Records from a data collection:
Content starts

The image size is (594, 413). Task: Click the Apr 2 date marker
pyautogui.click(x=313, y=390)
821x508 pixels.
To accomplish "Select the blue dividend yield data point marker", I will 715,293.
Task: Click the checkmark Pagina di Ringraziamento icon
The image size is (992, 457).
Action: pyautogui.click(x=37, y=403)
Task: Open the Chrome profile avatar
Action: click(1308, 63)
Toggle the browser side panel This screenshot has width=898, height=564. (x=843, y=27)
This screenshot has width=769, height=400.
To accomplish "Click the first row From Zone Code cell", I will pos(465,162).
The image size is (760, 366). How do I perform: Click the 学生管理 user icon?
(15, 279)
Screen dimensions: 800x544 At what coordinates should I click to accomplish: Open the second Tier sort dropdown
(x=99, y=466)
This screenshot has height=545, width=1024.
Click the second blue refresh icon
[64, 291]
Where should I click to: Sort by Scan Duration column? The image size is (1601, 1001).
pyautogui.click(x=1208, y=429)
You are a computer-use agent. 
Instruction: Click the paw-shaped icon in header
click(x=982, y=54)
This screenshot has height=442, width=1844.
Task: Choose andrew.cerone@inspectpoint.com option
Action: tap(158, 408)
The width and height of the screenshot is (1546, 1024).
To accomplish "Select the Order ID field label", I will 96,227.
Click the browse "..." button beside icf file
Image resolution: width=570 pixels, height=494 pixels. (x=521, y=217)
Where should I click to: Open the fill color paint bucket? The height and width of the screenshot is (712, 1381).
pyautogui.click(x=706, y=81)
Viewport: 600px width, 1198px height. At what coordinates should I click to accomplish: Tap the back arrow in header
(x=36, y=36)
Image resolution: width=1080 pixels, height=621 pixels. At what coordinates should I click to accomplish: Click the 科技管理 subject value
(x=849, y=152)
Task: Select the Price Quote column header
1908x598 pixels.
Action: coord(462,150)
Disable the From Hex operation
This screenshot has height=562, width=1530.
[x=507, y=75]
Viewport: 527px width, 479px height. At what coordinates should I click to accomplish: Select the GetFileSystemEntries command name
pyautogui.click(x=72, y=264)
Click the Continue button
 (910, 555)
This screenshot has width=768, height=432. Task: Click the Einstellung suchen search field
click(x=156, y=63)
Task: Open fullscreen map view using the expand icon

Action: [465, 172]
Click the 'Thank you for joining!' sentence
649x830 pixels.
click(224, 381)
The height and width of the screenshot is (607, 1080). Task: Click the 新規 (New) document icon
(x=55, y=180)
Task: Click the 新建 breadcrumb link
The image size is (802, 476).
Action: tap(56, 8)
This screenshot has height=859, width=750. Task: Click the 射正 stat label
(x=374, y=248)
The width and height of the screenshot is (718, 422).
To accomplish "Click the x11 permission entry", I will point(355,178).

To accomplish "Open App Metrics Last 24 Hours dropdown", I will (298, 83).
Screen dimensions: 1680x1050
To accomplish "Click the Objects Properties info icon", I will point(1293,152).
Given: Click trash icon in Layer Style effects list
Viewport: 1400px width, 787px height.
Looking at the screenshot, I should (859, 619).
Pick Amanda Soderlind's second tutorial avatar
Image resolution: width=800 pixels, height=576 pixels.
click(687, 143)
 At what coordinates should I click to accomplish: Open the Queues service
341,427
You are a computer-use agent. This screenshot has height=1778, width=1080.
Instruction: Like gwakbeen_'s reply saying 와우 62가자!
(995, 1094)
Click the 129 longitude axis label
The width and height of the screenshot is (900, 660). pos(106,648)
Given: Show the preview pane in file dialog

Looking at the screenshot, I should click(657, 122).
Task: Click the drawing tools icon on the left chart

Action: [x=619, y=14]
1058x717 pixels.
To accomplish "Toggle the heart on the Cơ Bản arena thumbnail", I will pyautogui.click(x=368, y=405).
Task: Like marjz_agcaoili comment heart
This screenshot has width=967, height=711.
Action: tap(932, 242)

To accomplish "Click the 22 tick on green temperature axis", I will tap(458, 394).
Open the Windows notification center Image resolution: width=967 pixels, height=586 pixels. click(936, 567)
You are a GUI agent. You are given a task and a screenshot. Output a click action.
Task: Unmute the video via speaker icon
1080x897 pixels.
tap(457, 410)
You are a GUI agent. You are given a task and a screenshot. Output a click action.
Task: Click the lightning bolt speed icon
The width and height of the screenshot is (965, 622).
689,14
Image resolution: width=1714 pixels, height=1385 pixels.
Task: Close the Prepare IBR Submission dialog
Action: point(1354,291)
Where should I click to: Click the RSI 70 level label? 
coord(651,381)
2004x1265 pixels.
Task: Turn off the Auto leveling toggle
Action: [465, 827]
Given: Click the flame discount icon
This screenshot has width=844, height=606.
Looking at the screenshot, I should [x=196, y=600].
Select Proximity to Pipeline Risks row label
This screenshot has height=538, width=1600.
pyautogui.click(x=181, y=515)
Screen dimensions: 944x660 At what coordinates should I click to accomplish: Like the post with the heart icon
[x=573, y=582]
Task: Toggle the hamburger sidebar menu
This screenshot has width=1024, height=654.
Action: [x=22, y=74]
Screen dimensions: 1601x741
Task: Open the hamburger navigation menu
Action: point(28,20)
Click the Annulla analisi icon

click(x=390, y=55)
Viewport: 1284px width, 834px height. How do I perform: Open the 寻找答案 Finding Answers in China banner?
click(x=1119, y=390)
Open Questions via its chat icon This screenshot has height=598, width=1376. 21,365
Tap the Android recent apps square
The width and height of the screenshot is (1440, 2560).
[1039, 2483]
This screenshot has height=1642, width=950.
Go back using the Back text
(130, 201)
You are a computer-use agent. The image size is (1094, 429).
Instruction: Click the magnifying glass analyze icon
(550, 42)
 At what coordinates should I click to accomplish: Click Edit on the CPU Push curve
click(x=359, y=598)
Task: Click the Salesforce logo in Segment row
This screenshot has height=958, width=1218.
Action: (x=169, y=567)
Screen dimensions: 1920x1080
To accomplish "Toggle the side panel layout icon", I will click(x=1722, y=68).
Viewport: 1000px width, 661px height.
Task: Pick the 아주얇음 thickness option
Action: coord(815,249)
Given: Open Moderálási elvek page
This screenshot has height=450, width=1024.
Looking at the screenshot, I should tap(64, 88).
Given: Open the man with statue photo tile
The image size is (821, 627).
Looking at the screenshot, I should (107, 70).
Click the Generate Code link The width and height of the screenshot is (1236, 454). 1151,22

Content ends

WORK ORDER ->
Repeat exactly the lines from the one containing "This screenshot has height=1642, width=950." through the last line of the records above, both included, and nothing else.

TASK RESULT ->
This screenshot has height=1642, width=950.
Go back using the Back text
(130, 201)
You are a computer-use agent. The image size is (1094, 429).
Instruction: Click the magnifying glass analyze icon
(550, 42)
 At what coordinates should I click to accomplish: Click Edit on the CPU Push curve
click(x=359, y=598)
Task: Click the Salesforce logo in Segment row
This screenshot has height=958, width=1218.
Action: (x=169, y=567)
Screen dimensions: 1920x1080
To accomplish "Toggle the side panel layout icon", I will click(x=1722, y=68).
Viewport: 1000px width, 661px height.
Task: Pick the 아주얇음 thickness option
Action: coord(815,249)
Given: Open Moderálási elvek page
This screenshot has height=450, width=1024.
Looking at the screenshot, I should tap(64, 88).
Given: Open the man with statue photo tile
The image size is (821, 627).
Looking at the screenshot, I should (107, 70).
Click the Generate Code link The width and height of the screenshot is (1236, 454). 1151,22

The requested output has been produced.